# [Action item]
Rewrite the records from the start through the line containing "at that location.", swapping "Describe" for "Identify" and keeping everything else the same. Omit the pictures from your answer.

# [Given entries]
· · · · · · ·

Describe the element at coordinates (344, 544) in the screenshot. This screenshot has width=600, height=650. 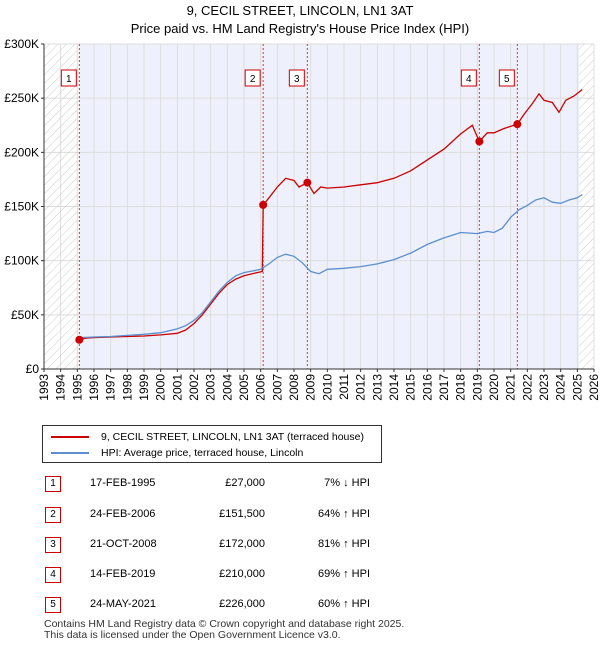
I see `sale-hpi-change: 81% ↑ HPI` at that location.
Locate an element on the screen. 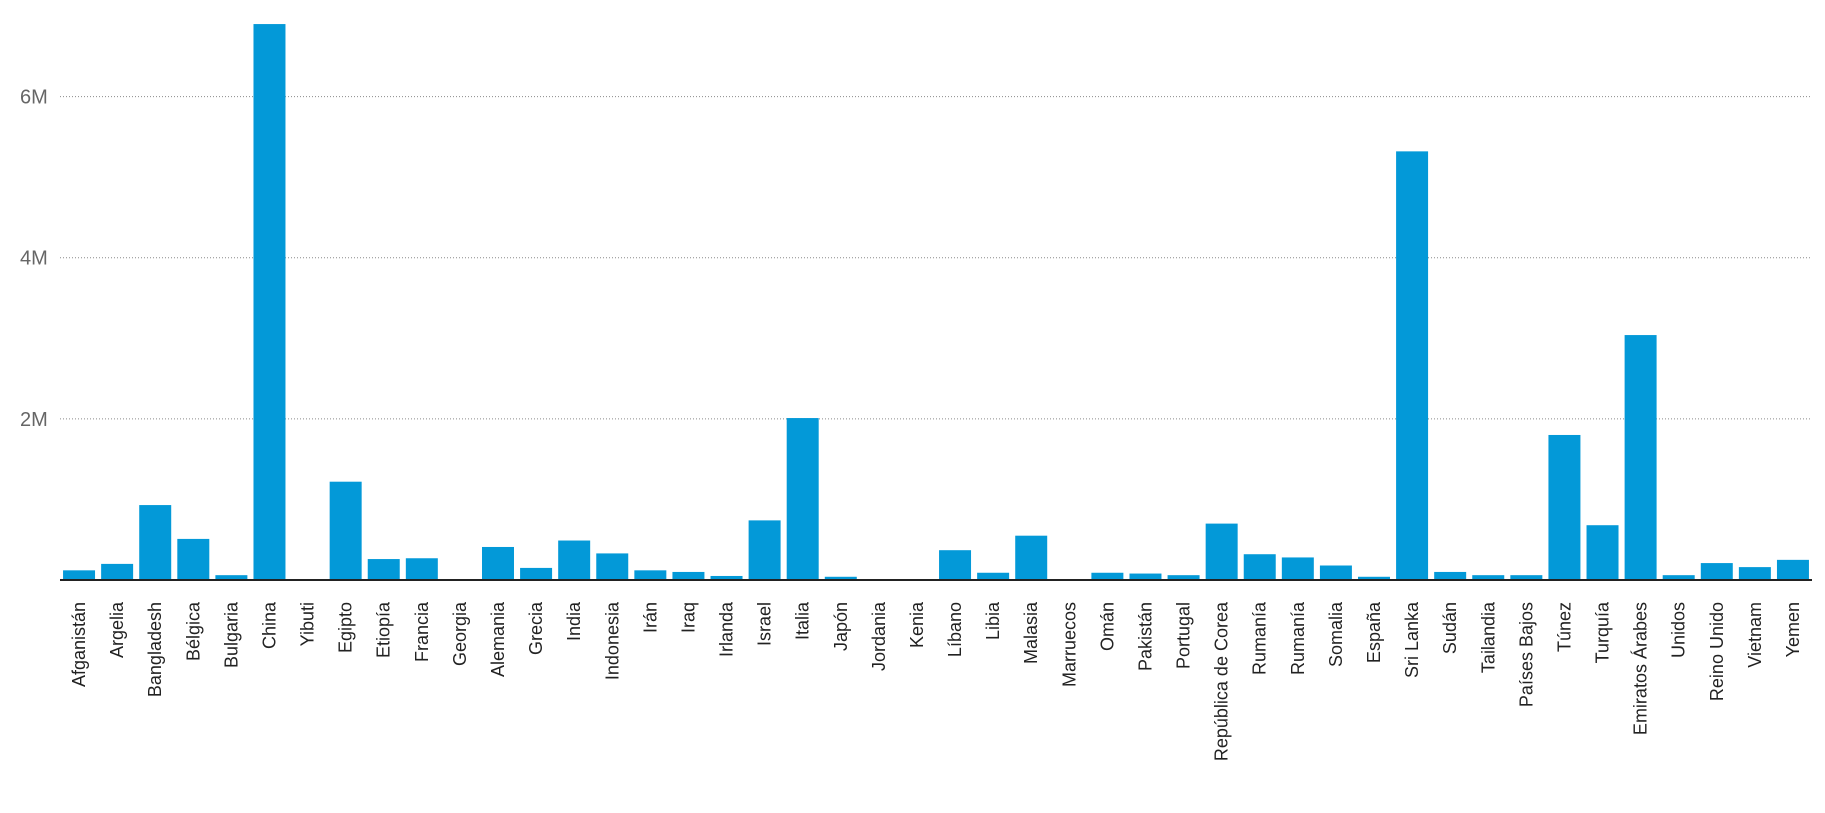 The image size is (1825, 813). x-tick-label: Japón is located at coordinates (841, 626).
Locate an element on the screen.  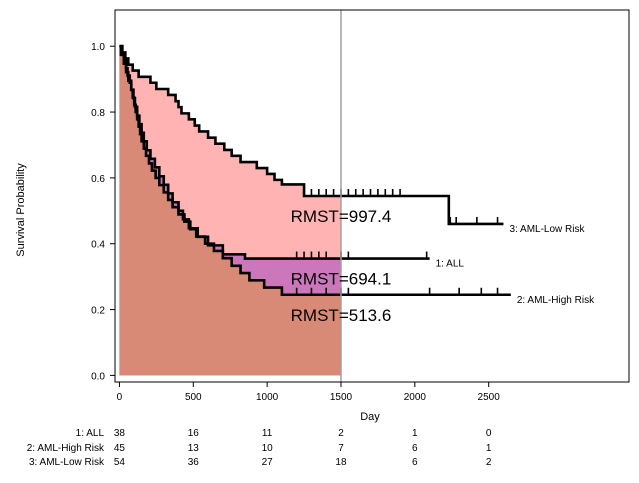
y-tick-label: 0.8 is located at coordinates (98, 114).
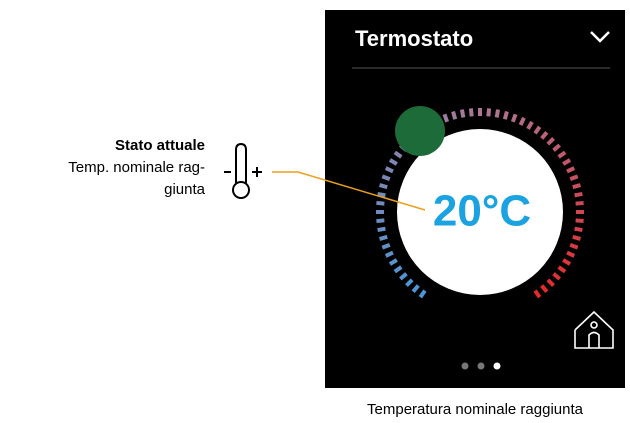 The height and width of the screenshot is (423, 630). What do you see at coordinates (243, 170) in the screenshot?
I see `thermometer-icon` at bounding box center [243, 170].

· · · · · · ·

# [Written answer]
Identify the element at coordinates (344, 544) in the screenshot. This screenshot has width=600, height=650. 
I see `sale-hpi-change: 81% ↑ HPI` at that location.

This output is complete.